*Stored data*:
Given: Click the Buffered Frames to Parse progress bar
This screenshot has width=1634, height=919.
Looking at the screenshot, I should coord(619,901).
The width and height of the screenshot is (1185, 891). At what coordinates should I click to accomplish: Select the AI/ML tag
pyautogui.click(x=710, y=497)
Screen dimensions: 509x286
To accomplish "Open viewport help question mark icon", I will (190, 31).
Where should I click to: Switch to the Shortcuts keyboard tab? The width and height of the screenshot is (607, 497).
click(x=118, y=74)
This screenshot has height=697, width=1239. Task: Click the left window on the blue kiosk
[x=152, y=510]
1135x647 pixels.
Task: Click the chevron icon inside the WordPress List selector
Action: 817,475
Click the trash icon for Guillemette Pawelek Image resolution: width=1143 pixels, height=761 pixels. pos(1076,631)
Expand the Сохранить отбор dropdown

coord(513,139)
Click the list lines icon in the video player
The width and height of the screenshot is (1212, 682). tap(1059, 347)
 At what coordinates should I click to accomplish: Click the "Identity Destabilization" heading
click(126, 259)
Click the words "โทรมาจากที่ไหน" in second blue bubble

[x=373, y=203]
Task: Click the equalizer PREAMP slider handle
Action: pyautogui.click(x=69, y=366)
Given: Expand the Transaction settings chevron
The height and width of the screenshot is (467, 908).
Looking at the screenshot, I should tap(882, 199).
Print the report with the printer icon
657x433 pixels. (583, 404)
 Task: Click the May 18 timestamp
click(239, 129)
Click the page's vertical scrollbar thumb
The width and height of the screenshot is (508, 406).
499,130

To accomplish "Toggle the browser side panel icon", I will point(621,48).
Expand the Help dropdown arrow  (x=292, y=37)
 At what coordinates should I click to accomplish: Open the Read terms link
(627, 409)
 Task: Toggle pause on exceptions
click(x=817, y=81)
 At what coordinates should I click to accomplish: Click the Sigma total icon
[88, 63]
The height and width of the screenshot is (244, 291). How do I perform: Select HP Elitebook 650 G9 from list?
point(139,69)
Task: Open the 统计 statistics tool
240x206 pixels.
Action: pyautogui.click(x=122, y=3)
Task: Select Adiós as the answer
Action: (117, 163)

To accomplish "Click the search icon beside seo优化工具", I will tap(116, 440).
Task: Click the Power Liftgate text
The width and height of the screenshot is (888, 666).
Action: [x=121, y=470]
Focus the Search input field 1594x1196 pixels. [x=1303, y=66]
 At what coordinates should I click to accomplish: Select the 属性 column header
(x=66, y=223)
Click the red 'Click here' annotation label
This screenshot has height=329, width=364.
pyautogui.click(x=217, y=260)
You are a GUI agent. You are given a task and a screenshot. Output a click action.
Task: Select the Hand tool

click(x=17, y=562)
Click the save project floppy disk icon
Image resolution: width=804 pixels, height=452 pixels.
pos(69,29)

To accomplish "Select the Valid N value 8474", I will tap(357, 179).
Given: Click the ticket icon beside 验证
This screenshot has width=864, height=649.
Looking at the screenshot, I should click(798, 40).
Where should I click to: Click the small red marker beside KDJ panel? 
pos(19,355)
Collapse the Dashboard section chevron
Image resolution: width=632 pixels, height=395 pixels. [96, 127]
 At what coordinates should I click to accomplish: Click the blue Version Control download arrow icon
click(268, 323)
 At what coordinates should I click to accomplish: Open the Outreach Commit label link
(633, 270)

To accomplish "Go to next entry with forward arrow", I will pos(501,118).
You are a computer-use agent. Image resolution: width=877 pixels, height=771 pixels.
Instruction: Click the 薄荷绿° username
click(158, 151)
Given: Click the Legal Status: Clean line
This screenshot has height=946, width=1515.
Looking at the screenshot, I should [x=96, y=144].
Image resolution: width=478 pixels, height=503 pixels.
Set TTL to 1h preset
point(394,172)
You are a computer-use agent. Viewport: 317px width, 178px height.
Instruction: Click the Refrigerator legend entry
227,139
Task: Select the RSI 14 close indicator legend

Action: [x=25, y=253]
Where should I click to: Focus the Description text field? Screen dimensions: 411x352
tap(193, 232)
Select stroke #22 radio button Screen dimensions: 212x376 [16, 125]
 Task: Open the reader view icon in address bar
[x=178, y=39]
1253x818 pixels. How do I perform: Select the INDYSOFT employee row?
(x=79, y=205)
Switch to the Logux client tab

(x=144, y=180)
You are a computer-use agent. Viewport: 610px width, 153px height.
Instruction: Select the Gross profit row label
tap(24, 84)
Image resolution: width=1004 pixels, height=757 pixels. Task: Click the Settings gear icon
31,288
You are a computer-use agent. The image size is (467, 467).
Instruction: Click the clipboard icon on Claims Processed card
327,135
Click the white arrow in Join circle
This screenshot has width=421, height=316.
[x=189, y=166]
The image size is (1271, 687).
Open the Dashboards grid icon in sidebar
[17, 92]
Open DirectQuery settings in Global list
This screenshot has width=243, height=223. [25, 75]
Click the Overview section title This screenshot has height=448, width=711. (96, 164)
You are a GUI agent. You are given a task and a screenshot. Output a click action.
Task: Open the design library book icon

*Requirements*:
Could you give the part of the records that opens with the line containing "Select stroke #22" and runs through the end of the records as a numbered list, leaving out blank lines?

*Answer to the problem*:
1. Select stroke #22 radio button Screen dimensions: 212x376 [16, 125]
2.  Task: Open the reader view icon in address bar
3. [x=178, y=39]
4. 1253x818 pixels. How do I perform: Select the INDYSOFT employee row?
5. (x=79, y=205)
6. Switch to the Logux client tab
7. (x=144, y=180)
8. You are a computer-use agent. Viewport: 610px width, 153px height.
9. Instruction: Select the Gross profit row label
10. tap(24, 84)
11. Image resolution: width=1004 pixels, height=757 pixels. Task: Click the Settings gear icon
12. 31,288
13. You are a computer-use agent. The image size is (467, 467).
14. Instruction: Click the clipboard icon on Claims Processed card
15. 327,135
16. Click the white arrow in Join circle
17. This screenshot has width=421, height=316.
18. [x=189, y=166]
19. The image size is (1271, 687).
20. Open the Dashboards grid icon in sidebar
21. [17, 92]
22. Open DirectQuery settings in Global list
23. This screenshot has width=243, height=223. [25, 75]
24. Click the Overview section title This screenshot has height=448, width=711. (96, 164)
25. You are a GUI agent. You are given a task and a screenshot. Output a click action.
26. Task: Open the design library book icon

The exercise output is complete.